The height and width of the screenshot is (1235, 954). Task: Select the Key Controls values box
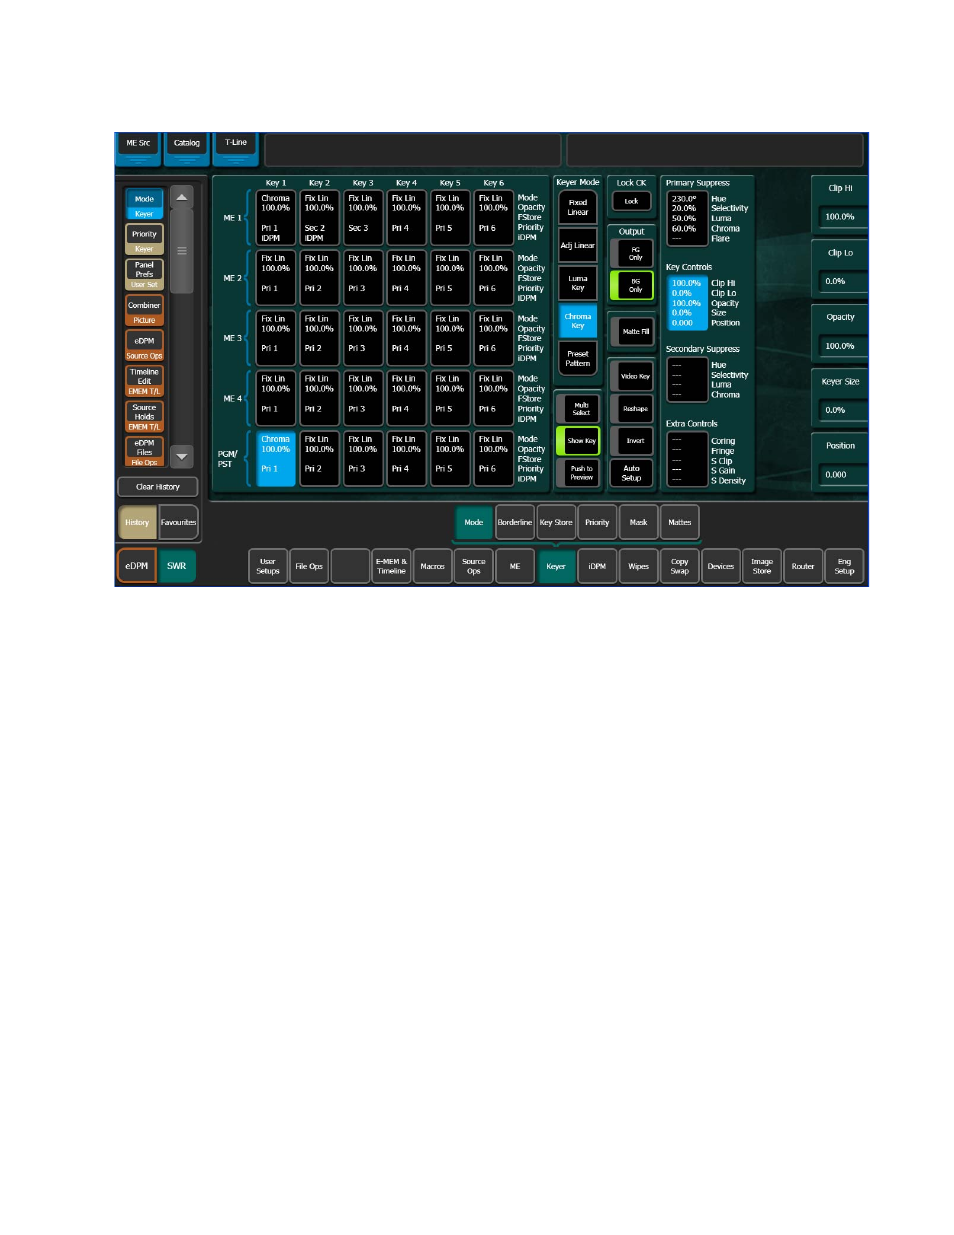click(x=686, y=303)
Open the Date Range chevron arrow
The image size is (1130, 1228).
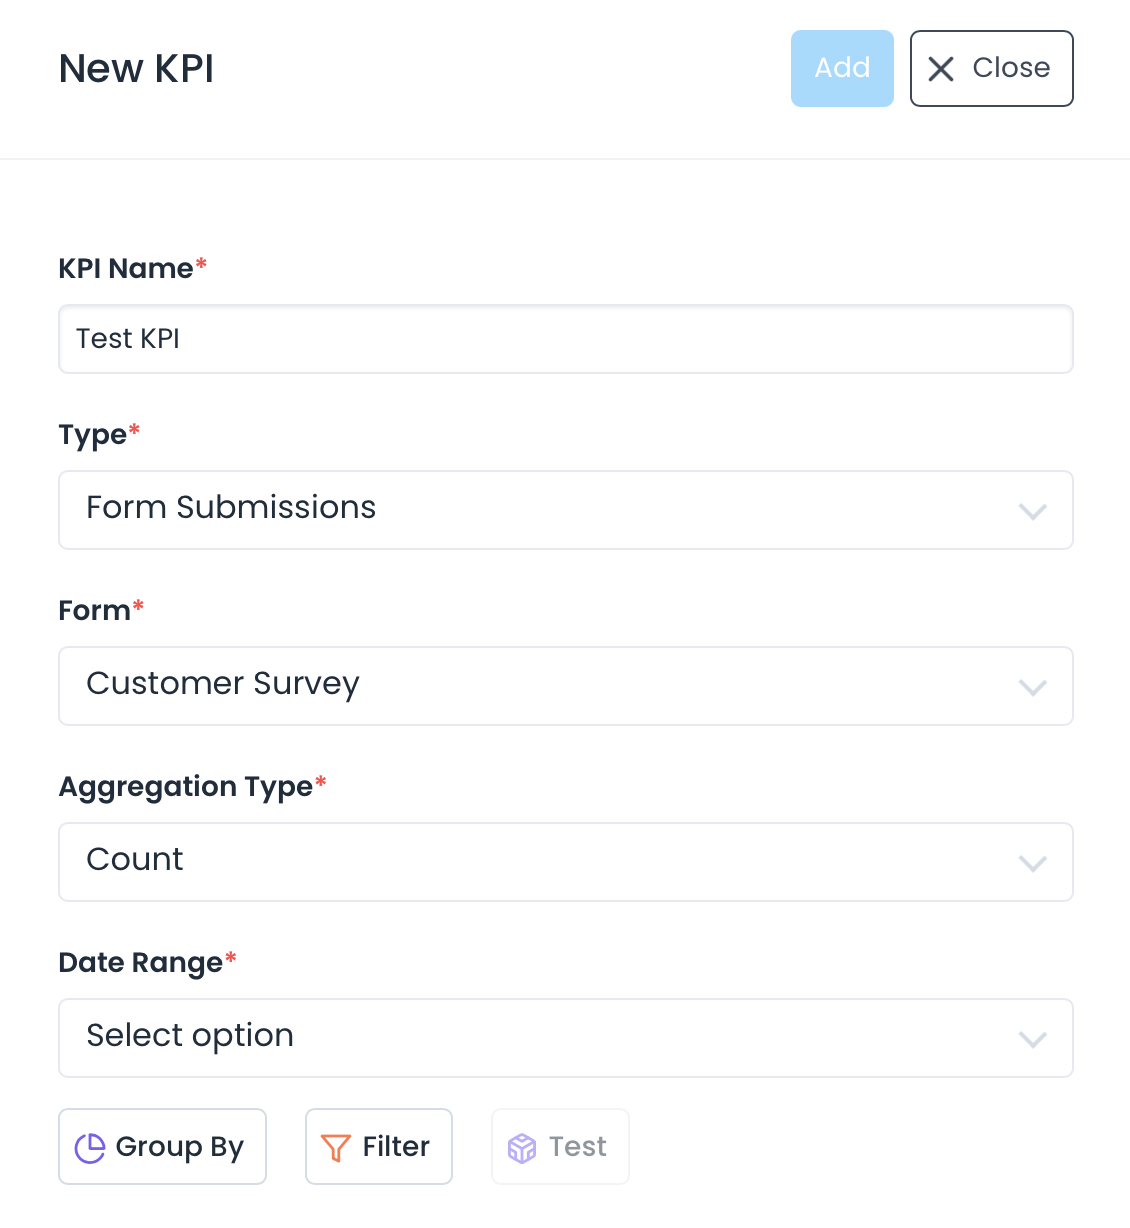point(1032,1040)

-.-.-

TASK: Arrange every line of the listing above as a numbered list, omitting any blank lines and excluding the pictures.

COMPLETE RESPONSE:
1. The height and width of the screenshot is (1235, 954). Task: Select the Key Controls values box
2. click(x=686, y=303)
3. Open the Date Range chevron arrow
4. The image size is (1130, 1228).
5. point(1032,1040)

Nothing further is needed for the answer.